Work to complete
[1] In the SAS answer about California bike-commuter totals, which two procedures does it say could build the table if the data were set up for them?
[2] Carry on the SAS answer about California bike-commuter totals from the point where it stops.

Supplied text
You can do this a number of ways. Here are two.
proc sql;
select sum(total_biker)/sum(total_worker)
from your_data
where state='California';
quit;
or
data have;
length city state $20;
input bike_share total_biker error_biker total_worker error_worker city $ state $;
datalines;
16.60 4923 1198 29663 1927 Davis California
10.09 3055 883 30282 1989 Palo Alto California
9.61 5128 1096 53388 2489 Boulder Colorado
8.85 4674 1210 52815 2600 Berkeley California
7.28 4793 1051 65794 3408 Eugene Oregon
6.64 5112 1215 76972 3579 Fort Collins Colorado
6.59 3125 1608 47451 2701 Santa Barbara California
6.41 2433 1078 37968 2671 Chico California
;;;;
run;
data want;
set have end=eof;
if state='California' then do;
total_worker_cali+total_worker;
total_biker_cali+total_biker;
put _all_;
end;
if eof then do;
total_cali_pct = total_biker_cali/total_worker_cali;
output;
end;
run;
You could also set the data up so that PROC MEANS
or PROC TABULATE
could do the table for you; that would be the way to do it if you wanted each state, not just one specific one.

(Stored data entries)

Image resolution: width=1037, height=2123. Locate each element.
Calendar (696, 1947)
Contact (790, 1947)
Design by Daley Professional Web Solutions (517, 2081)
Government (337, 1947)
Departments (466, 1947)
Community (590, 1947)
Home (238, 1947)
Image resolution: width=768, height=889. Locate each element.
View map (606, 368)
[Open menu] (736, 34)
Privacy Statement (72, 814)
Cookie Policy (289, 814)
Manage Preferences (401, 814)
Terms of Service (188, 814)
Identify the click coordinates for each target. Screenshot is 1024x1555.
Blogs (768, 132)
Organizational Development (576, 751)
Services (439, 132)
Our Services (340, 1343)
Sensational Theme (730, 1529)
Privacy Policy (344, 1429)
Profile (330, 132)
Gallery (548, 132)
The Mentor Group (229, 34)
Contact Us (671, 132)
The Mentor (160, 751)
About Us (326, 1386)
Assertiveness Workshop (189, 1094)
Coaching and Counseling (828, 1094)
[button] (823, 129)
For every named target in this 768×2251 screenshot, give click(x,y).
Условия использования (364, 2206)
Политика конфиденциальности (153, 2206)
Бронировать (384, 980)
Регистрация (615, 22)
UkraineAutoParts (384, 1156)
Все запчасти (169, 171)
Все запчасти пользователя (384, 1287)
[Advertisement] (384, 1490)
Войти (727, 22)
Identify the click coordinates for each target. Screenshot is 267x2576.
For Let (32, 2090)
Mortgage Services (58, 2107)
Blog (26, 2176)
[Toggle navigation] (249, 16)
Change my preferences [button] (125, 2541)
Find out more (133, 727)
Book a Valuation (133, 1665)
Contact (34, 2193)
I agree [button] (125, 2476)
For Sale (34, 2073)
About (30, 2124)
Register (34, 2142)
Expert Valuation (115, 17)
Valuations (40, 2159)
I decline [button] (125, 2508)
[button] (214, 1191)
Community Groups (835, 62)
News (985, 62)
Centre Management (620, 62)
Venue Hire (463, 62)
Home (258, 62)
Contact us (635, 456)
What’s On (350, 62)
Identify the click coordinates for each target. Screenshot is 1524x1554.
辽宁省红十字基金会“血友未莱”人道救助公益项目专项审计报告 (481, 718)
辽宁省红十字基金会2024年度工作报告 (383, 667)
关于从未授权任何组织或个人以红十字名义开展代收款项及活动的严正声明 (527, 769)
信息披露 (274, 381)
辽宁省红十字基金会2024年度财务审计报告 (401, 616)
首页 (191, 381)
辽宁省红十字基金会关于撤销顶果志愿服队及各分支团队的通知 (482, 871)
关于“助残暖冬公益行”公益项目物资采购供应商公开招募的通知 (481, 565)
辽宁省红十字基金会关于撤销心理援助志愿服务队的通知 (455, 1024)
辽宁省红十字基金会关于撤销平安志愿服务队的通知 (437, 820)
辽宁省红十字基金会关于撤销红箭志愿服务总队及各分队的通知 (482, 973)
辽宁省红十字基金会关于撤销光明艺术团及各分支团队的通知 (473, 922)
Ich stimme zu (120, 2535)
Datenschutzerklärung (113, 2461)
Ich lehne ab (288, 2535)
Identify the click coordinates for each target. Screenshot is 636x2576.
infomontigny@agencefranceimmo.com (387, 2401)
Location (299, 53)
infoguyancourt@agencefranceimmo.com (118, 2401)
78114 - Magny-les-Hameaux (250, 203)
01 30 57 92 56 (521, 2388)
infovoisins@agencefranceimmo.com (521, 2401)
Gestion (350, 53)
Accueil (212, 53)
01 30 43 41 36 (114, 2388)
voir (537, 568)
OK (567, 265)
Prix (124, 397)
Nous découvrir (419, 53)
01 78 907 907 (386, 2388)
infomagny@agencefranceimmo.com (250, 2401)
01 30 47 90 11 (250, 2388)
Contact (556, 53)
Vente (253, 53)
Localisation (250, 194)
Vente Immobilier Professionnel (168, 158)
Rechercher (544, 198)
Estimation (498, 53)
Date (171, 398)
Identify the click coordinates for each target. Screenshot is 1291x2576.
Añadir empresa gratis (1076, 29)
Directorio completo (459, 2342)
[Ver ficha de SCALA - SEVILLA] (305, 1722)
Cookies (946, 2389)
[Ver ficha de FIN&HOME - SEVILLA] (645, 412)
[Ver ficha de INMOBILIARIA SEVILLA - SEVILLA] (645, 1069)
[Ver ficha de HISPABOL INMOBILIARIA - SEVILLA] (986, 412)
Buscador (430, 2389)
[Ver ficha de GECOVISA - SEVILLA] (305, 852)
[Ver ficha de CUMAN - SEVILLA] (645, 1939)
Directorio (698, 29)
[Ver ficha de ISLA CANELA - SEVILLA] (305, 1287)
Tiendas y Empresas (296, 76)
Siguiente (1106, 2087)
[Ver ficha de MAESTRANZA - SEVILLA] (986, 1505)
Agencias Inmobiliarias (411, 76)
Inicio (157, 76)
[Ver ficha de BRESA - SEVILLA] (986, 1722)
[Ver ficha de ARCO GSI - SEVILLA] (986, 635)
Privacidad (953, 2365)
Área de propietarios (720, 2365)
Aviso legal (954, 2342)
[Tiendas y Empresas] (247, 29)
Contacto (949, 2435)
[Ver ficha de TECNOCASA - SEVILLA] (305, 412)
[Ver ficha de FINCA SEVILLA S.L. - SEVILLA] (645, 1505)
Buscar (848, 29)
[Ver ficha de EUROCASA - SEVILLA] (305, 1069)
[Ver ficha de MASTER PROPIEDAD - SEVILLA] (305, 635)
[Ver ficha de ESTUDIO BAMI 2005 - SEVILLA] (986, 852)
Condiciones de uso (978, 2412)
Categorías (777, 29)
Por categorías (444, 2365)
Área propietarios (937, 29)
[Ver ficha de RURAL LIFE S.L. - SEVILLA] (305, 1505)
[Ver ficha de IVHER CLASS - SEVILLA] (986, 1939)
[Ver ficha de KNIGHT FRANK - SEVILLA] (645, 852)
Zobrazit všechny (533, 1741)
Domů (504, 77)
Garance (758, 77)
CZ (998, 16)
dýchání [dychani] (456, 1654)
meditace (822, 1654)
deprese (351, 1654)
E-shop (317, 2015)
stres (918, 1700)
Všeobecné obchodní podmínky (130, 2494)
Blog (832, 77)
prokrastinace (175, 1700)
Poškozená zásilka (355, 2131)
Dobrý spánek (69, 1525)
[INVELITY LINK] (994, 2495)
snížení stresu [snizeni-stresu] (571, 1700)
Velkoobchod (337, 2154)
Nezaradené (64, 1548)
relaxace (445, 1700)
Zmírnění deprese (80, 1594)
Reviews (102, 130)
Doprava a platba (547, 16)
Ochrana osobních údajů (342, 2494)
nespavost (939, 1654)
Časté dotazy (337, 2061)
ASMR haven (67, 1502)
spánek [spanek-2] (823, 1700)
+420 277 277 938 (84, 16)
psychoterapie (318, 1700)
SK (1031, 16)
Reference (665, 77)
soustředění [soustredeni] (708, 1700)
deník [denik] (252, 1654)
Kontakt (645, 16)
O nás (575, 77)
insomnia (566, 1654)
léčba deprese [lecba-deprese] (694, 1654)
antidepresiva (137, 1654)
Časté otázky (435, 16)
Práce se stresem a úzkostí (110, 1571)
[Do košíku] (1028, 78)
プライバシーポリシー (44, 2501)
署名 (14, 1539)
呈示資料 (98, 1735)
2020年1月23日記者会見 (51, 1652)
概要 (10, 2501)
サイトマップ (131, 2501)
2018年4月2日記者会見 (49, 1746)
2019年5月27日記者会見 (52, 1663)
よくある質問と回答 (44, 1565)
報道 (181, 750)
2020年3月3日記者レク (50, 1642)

Results of the exercise
[1] PROC MEANS or PROC TABULATE.

[2]
Here's an example of doing it with PROC MEANS
. This isn't quite as accurate, because bike_share
is rounded; if you recalculate it from the original variables it will be more accurate.
proc means data=have;
class state;
weight total_worker;
var bike_share;
run;
Here you use total_worker
as the weight, to bring the summarized dataset back to looking like an unsummarized dataset with one row per worker.